NET WORTH: Unknown
SOURCE OF WEALTH: Goldman Sachs, Satter Investment Management
FUNDING AREAS: Education & Youth, Human Rights & Democracy, Arts & Culture, Health & Human Services, Environment & Species
OVERVIEW: Muneer Satter and his wife Kristen Hertel move their philanthropy through the Chicago-based Satter Foundation, which aims “to create real and sustainable change in the lives of people and in the environment we all share.” Since its inception in 1997, the foundation has awarded over $45 million in grants. Satter and Hertel’s alma maters and the greater Chicago area are priorities of this foundation.
BACKGROUND: Born in Texas, Muneer Satter received a B.A. from Northwestern University and J.D. and MBA degrees from Harvard. Satter joined Goldman Sachs in 1988 and moved to London in 1992 to launch the firm’s European merchant banking division. Satter returned to New York in 1997 to head the firm’s mezzanine fund, which eventually became the largest fund of its kind. Satter retired from Goldman Sachs in 2012 and started his own firm, Satter Investment Management, which specializes in healthcare companies. Muneer’s wife, Kristen Hertel, is also a graduate of Northwestern University.
EDUCATION & YOUTH: Satter and Hertel’s K-12 education funding has prioritized charter schools in the Chicago area and organizations that support underserved children and youth. They have supported New Schools for Chicago, which opens and supports charter and district-run schools. Additional past grantees include Junior Achievement, the Chicago-based Noble Network of Charter Schools, Room to Read, and the Ounce of Prevention Fund.
The couple’s higher education funding has prioritized their alma maters—Northwestern and Harvard. In 2015 they granted $10.5 million to Northwestern, most of which was directed toward a scholarship program at the Feinberg School of Medicine. At Harvard, the couple has supported the the law and business schools.
HUMAN RIGHTS & DEMOCRACY: The Satter Foundation’s giving in the areas of human rights and democracy reflect Muneer Satter’s roots; his father was an immigrant from India, and his mother was a civil rights activist. The couple’s top concerns in this funding area are human rights, disaster relief and economic opportunity. One past grantee, Samasource, “connects low-income people in Kenya, Uganda, India and Haiti to internet-based work to help them move out of poverty.” Other past grantees include Human Rights Watch and AmeriCares.

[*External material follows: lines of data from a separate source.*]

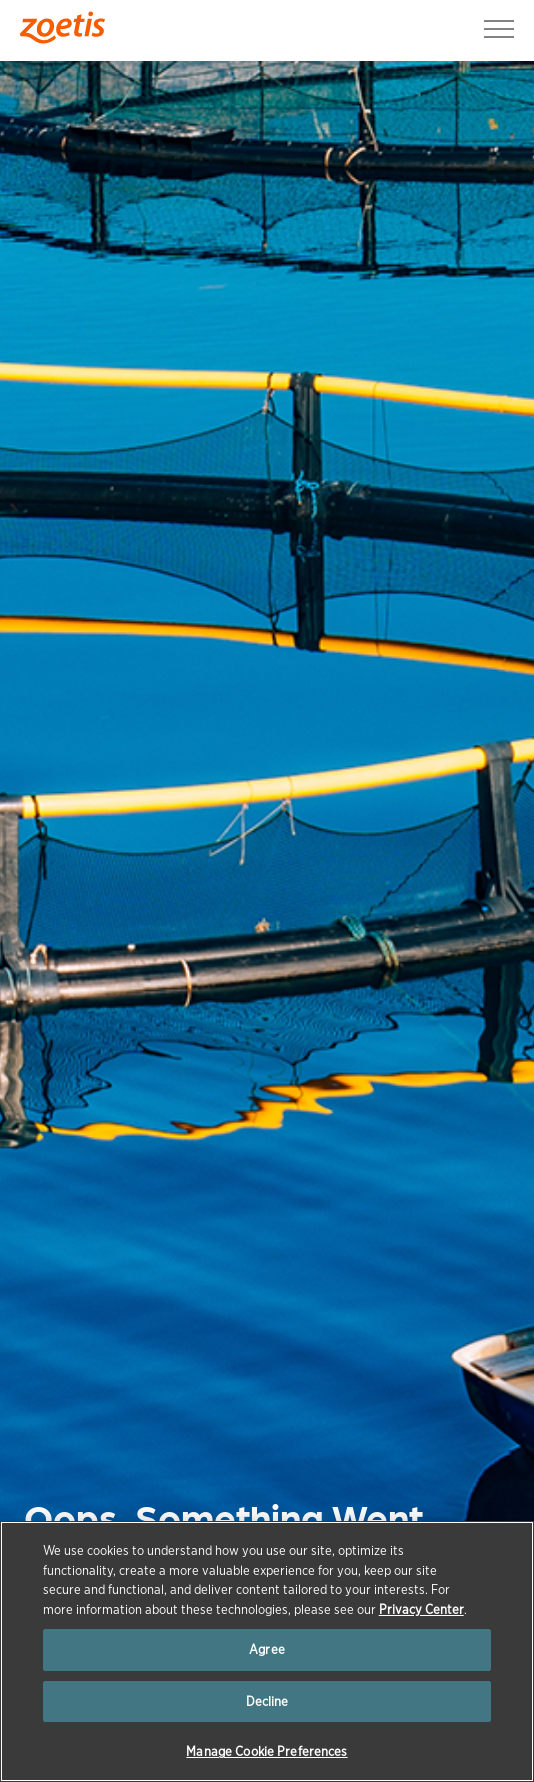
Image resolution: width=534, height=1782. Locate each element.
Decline (267, 1701)
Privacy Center (421, 1609)
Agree (267, 1649)
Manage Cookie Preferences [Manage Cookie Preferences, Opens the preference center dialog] (266, 1751)
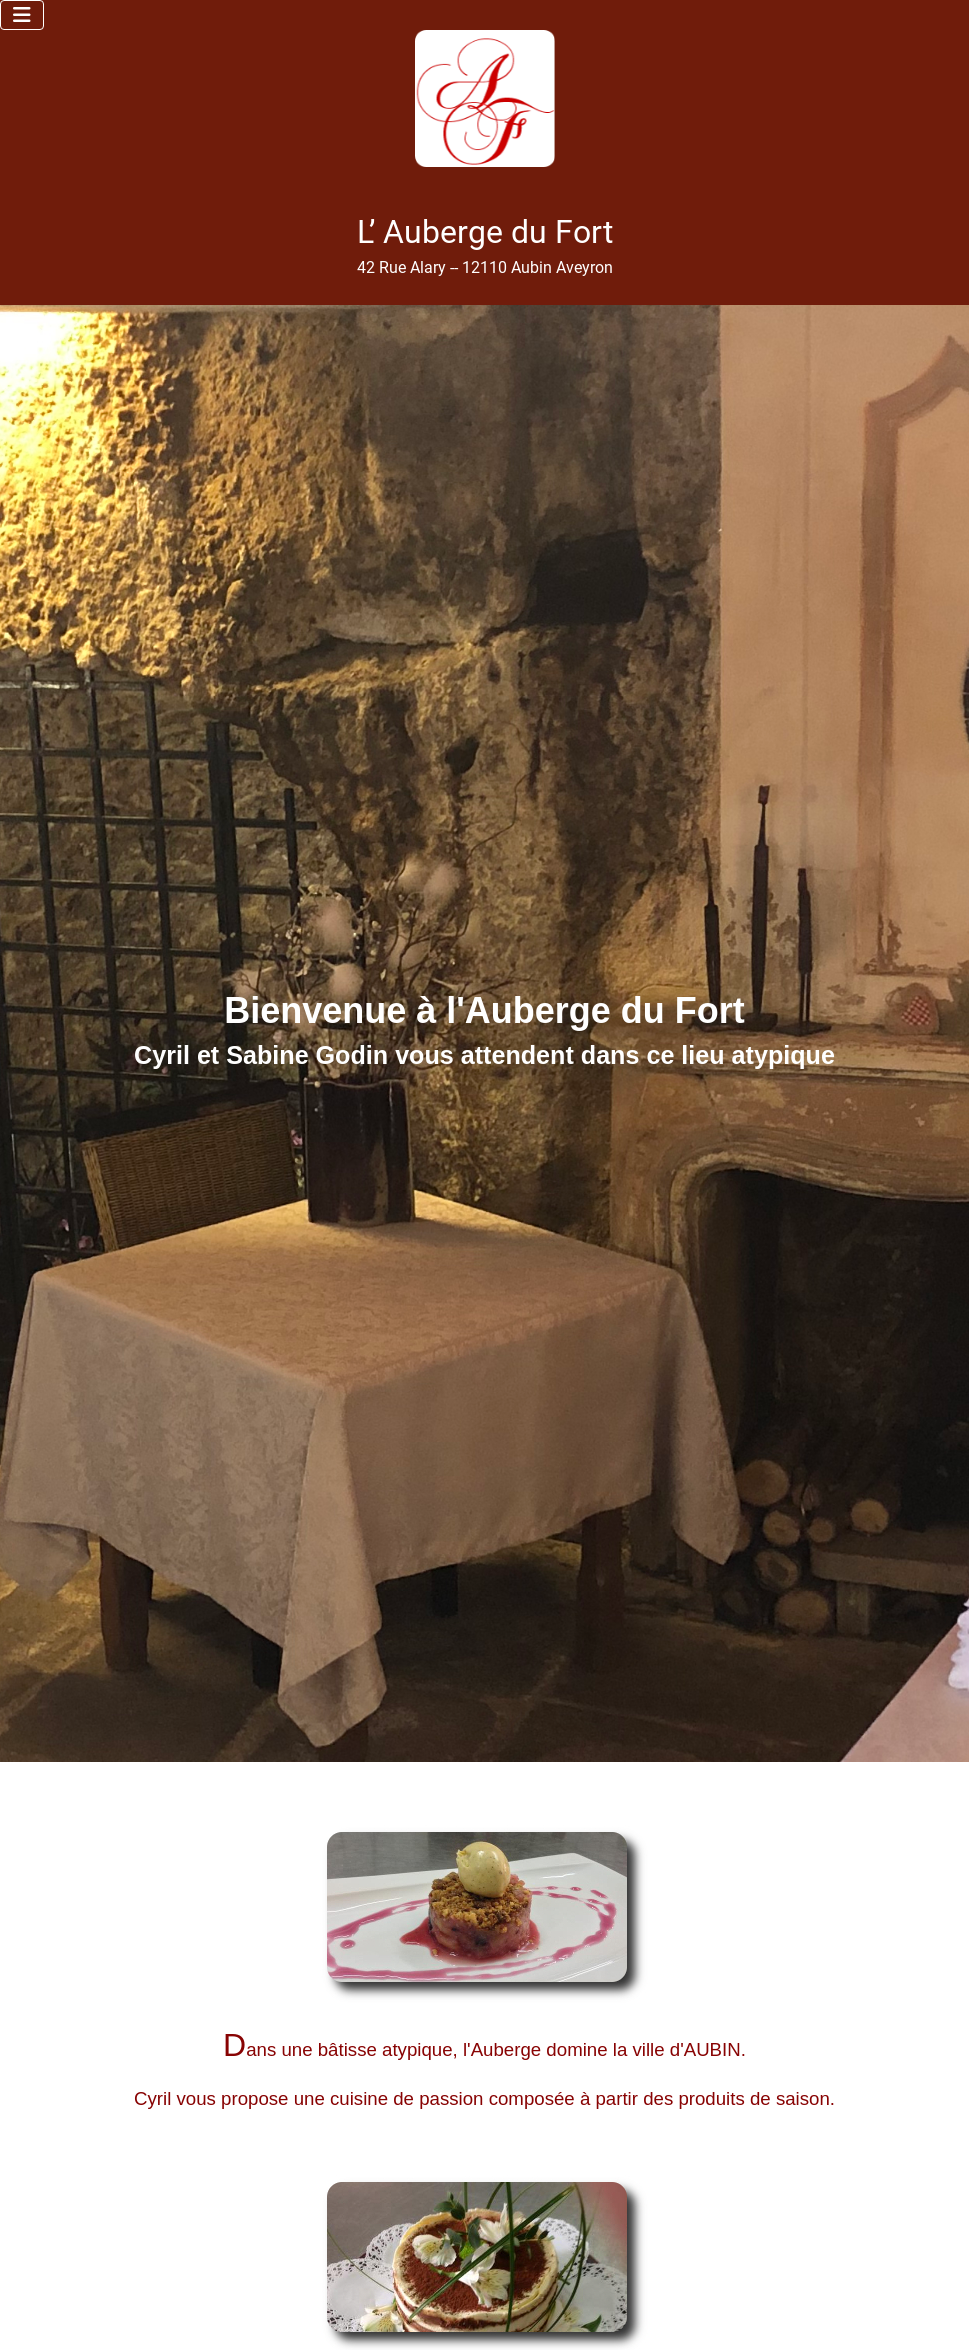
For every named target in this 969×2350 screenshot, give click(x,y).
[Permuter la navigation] (22, 15)
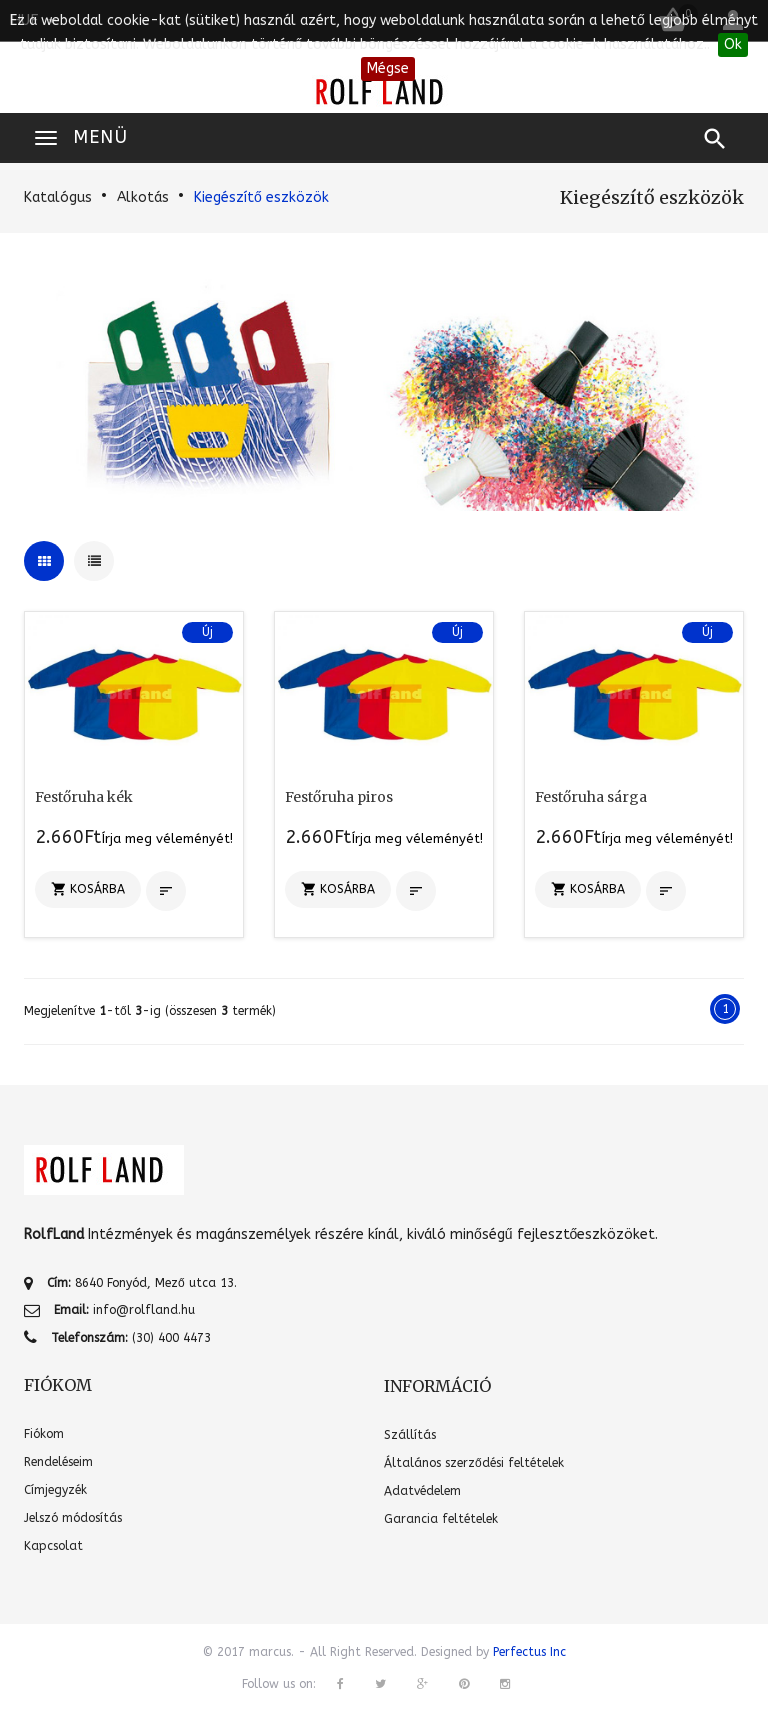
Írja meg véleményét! (167, 838)
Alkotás (143, 197)
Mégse (388, 68)
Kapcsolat (53, 1546)
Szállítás (410, 1435)
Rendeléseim (58, 1462)
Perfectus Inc (529, 1652)
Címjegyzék (55, 1490)
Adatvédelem (422, 1491)
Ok (733, 44)
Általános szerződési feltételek (474, 1463)
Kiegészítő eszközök (261, 197)
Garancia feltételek (441, 1519)
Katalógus (58, 197)
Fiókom (44, 1434)
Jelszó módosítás (73, 1518)
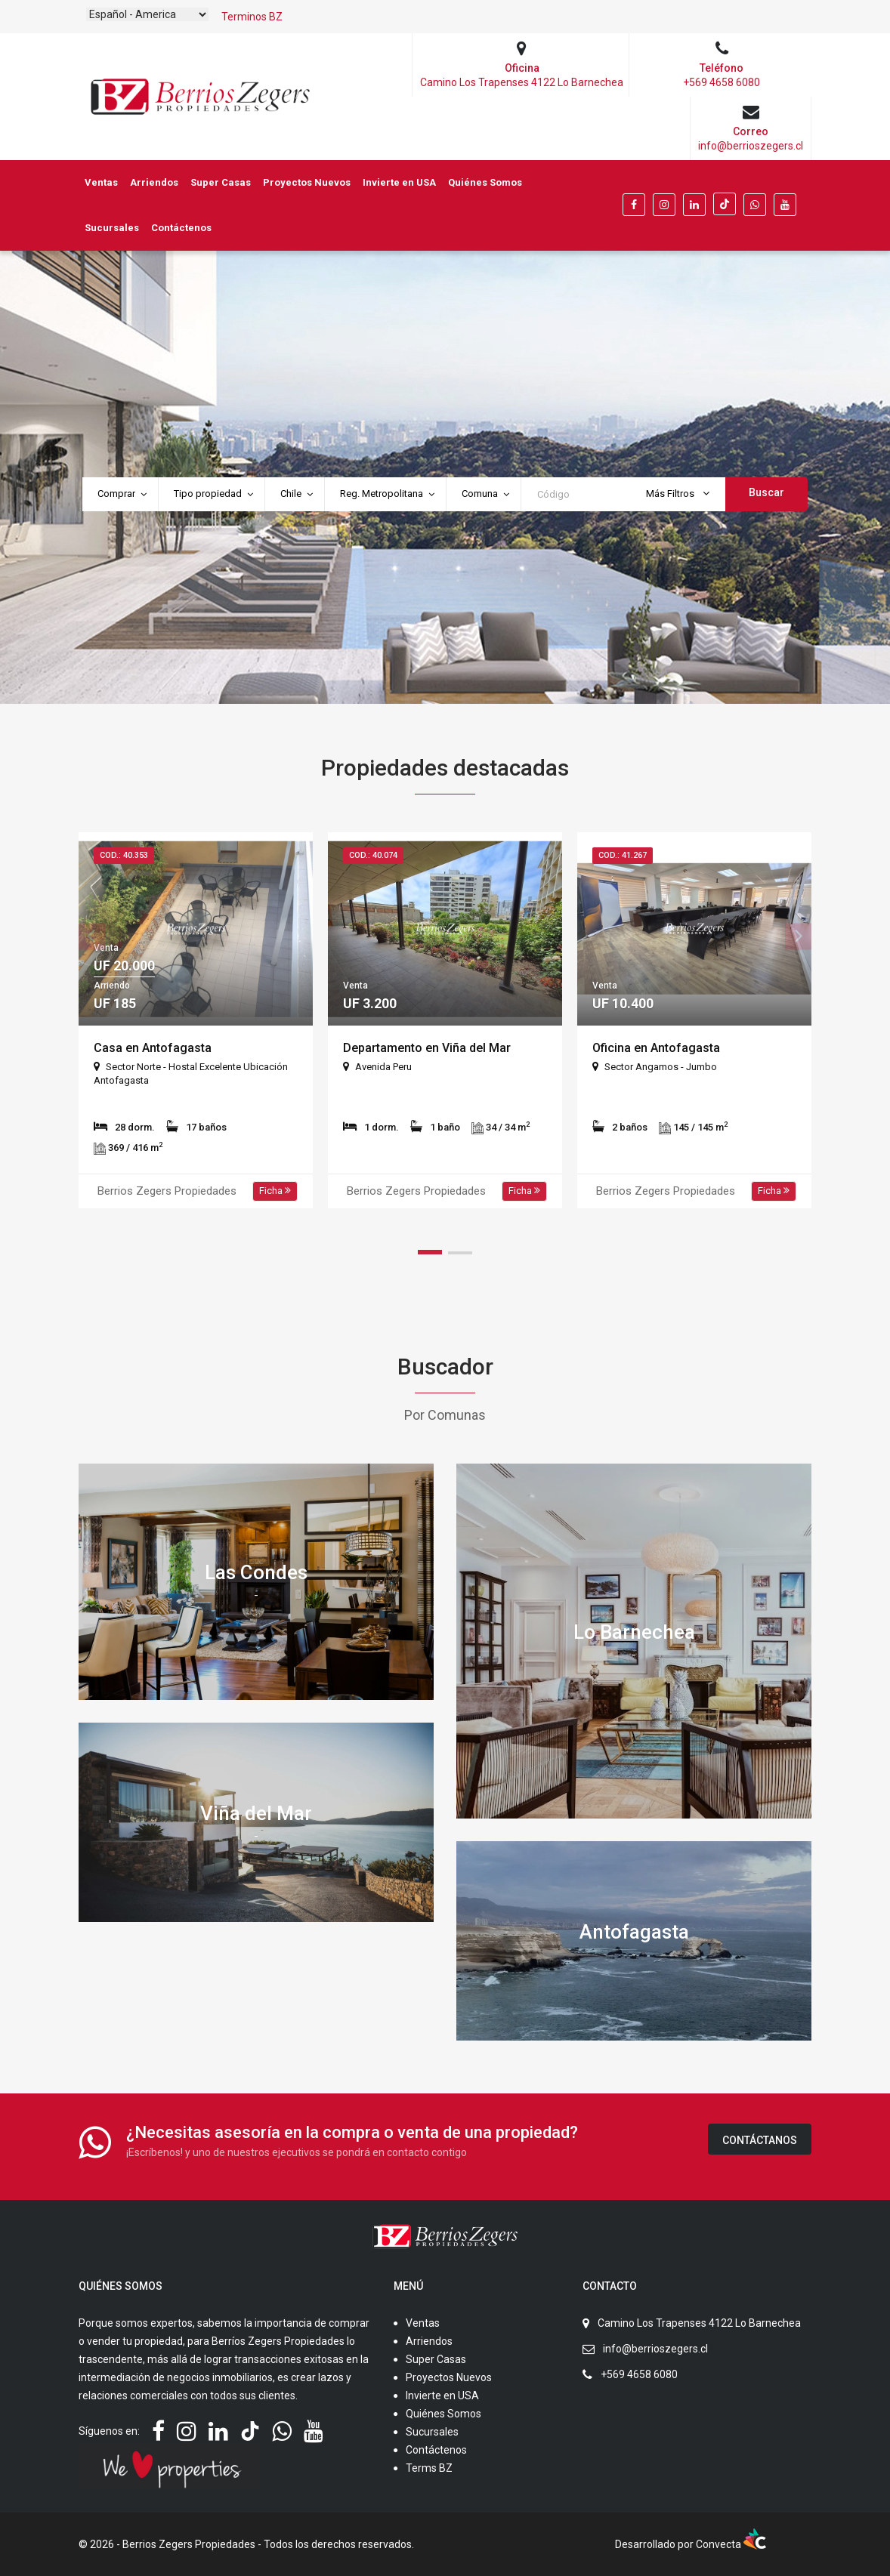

ARTS & CULTURE: Satter and Hertel’s giving in the area of arts and culture prioritizes the Chicago area. Past grantees include the Chicago Botanical Garden, the Chicago Symphony Orchestra, the Chicago Zoological Society, the Joffrey Ballet, and the Lyric Opera of Chicago.
HEALTH & HUMAN SERVICES: Much of the couple’s health and human services grantmaking has also been directed toward Chicago-based organizations. Grantees have included Lurie Children’s Hospital, the Northwestern Medicine Health System, the Rehabilitation Institute of Chicago and the Greater Chicago Food Depository. Outside of Chicago, the couple has supported the Friedman Brain Institute, the Mayo Clinic the United Way and the Robin Hood Foundation.
ENVIRONMENT & SPECIES: The Satter Foundation supports environmental causes broadly. Priorities have included land and resource conservation, as well as support for endangered wildlife. One grantee, the Wildlife Conservation Society, used funding to support its India Tiger Program, which aims to “enable tigers and people to live harmoniously in India.” Another grantee, the Trust for Public Land, created the 606, a trail system for biking, running and walking that connects four Chicago neighborhoods.
LOOKING FORWARD: Through their foundation, Satter and Hertel will likely continue to support their targeted initiatives, prioritizing organizations operating in the Chicago area.